0

I have the following environment:

Pods: Pod0, Pod1 (launched as a k8s Job)
GPUs: GPU0, GPU1

GPU0 is dedicated to Pod0, and GPU1 is dedicated to Pod1.

There can be multiple Pod0s and Pod1s at the same time. If there are two Pod0s, only a single Pod0 can use GPU0, and another Pod0 should be in Pending state until the first Pod0 finishes.

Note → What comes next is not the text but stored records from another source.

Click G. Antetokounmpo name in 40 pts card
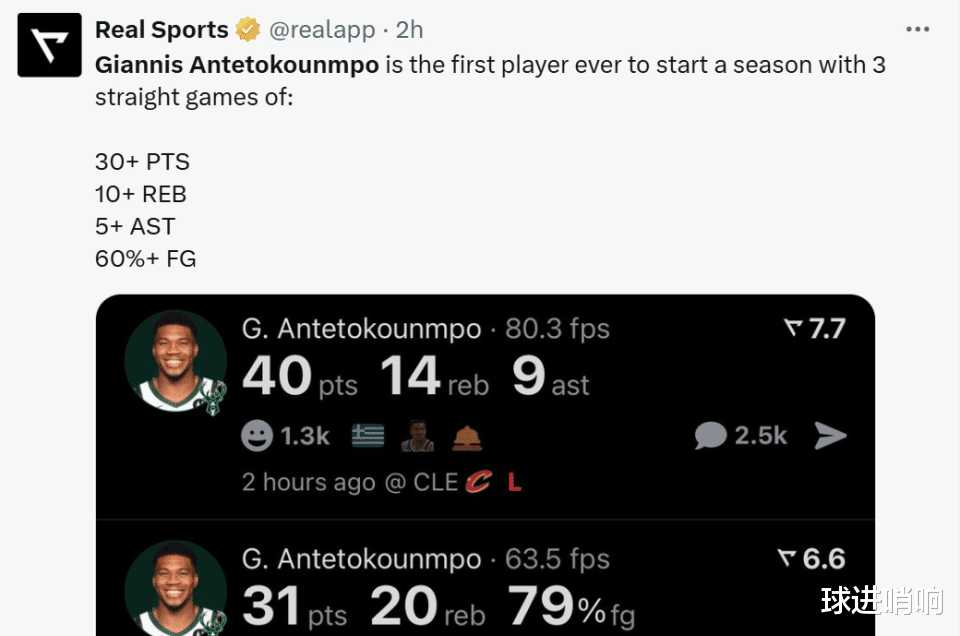361,328
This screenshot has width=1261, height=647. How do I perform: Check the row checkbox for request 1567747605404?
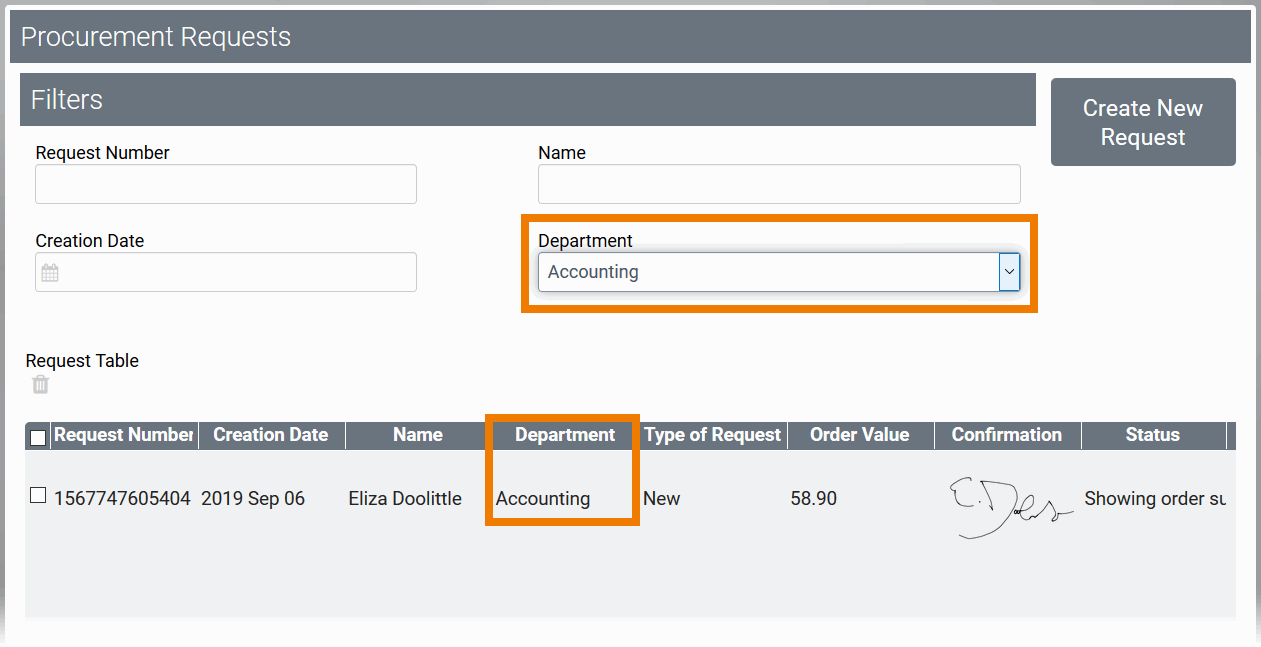point(38,495)

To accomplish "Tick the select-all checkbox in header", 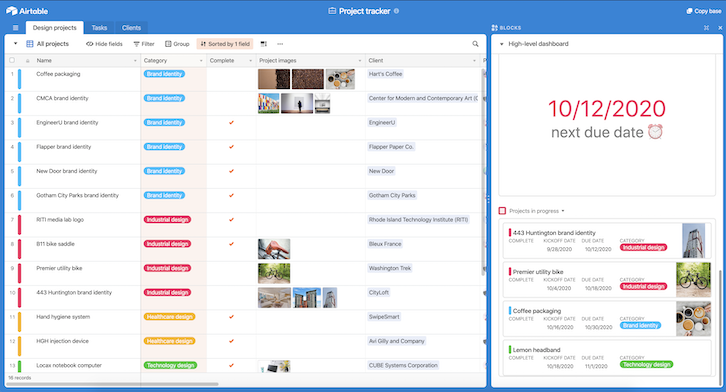I will [x=12, y=60].

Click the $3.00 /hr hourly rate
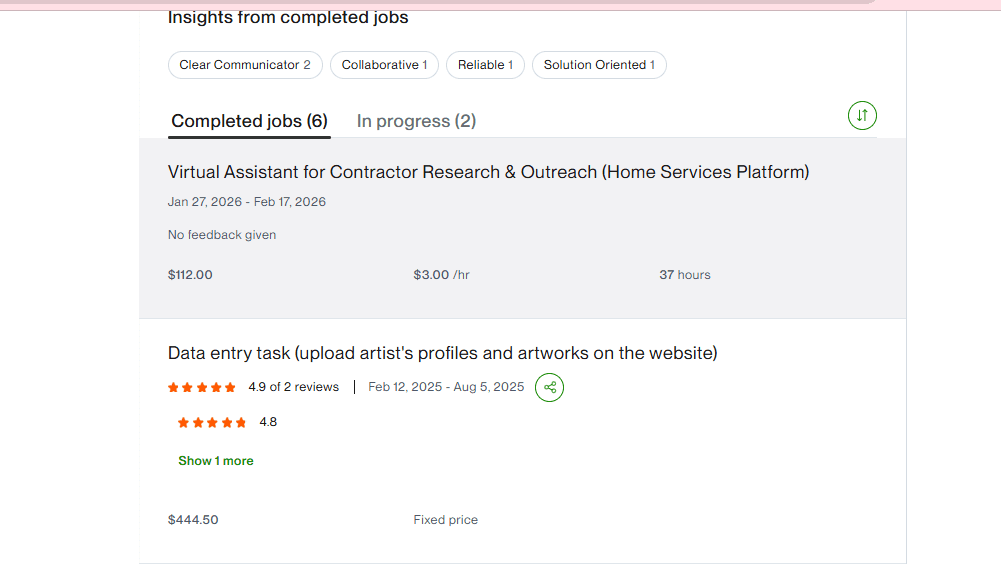click(x=441, y=275)
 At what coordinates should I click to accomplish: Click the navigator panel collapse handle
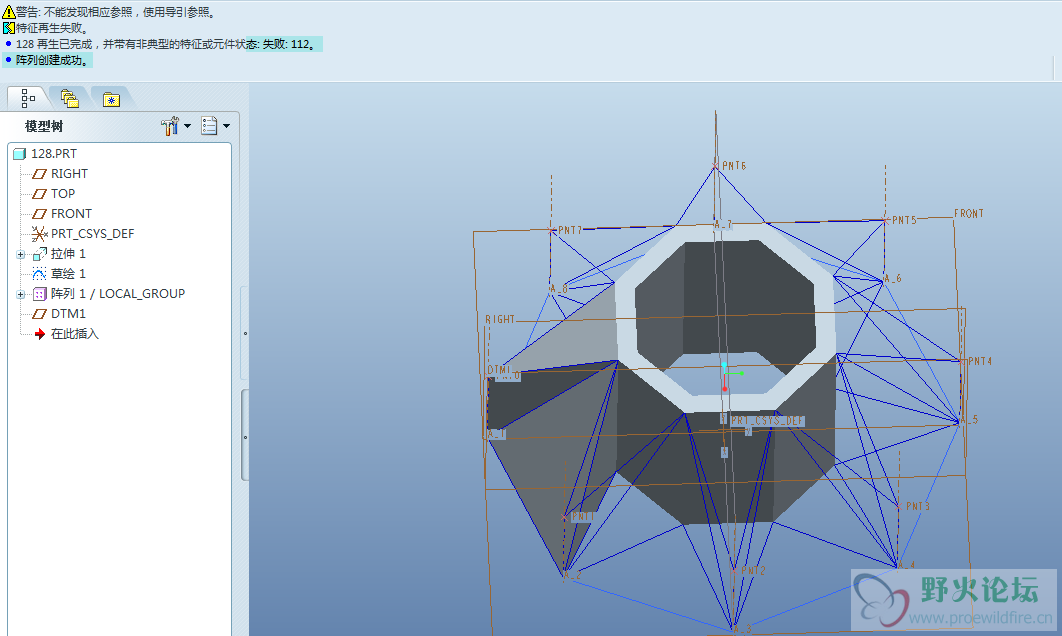coord(245,333)
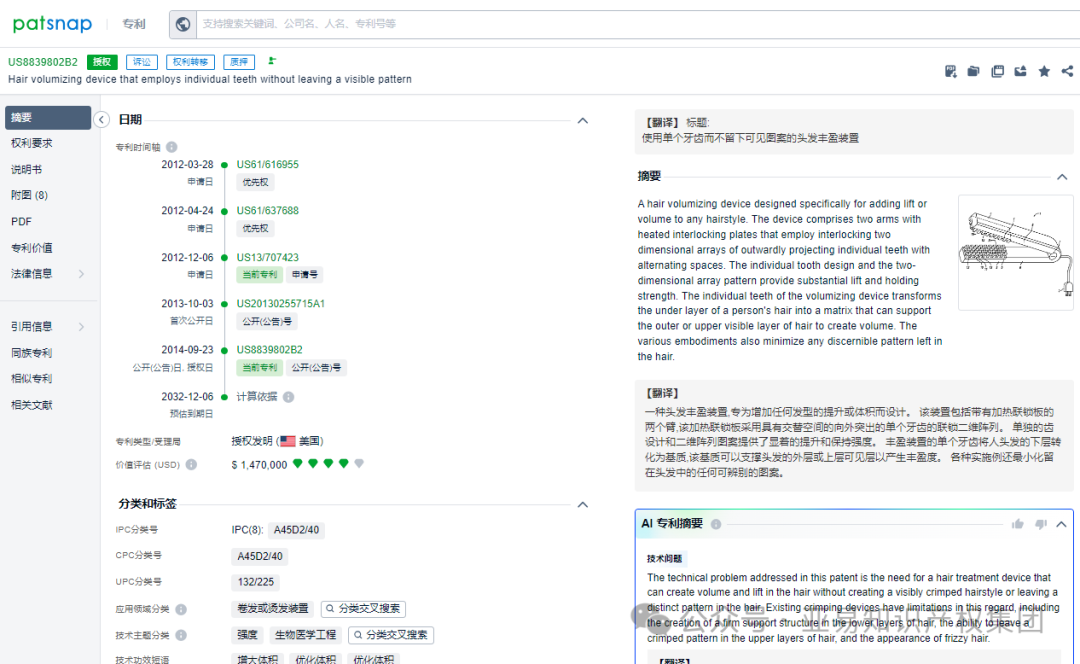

Is this workload possible?

Currently I use nvidia.com/gpu resource setting but the only thing I can do is to set the number of GPU allocated to each Pod. I had tried setting NVIDIA_VISIBLE_DEVICES but could not make it as I desired.

Daigo
  • 278
  • 1
  • 17
  • If the answer was useful, please mark the answer as accepted for greater visibility for the community or upvote if the answer has some useful information. – Hemanth Kumar Aug 24 '22 at 10:47

1 Answers1

0

Instead of keeping the other Pod in pending state You can use one GPU for multiple pods here GPU1 for multipods of POD0’s with help of Nvidia GPUs. Just don't specify it in the resource limits/requests. This way containers from all pods will have full access to the GPU as if they were normal processes. Follow this guide for GPU sharing on top of k8’s and Refer this SO for more information.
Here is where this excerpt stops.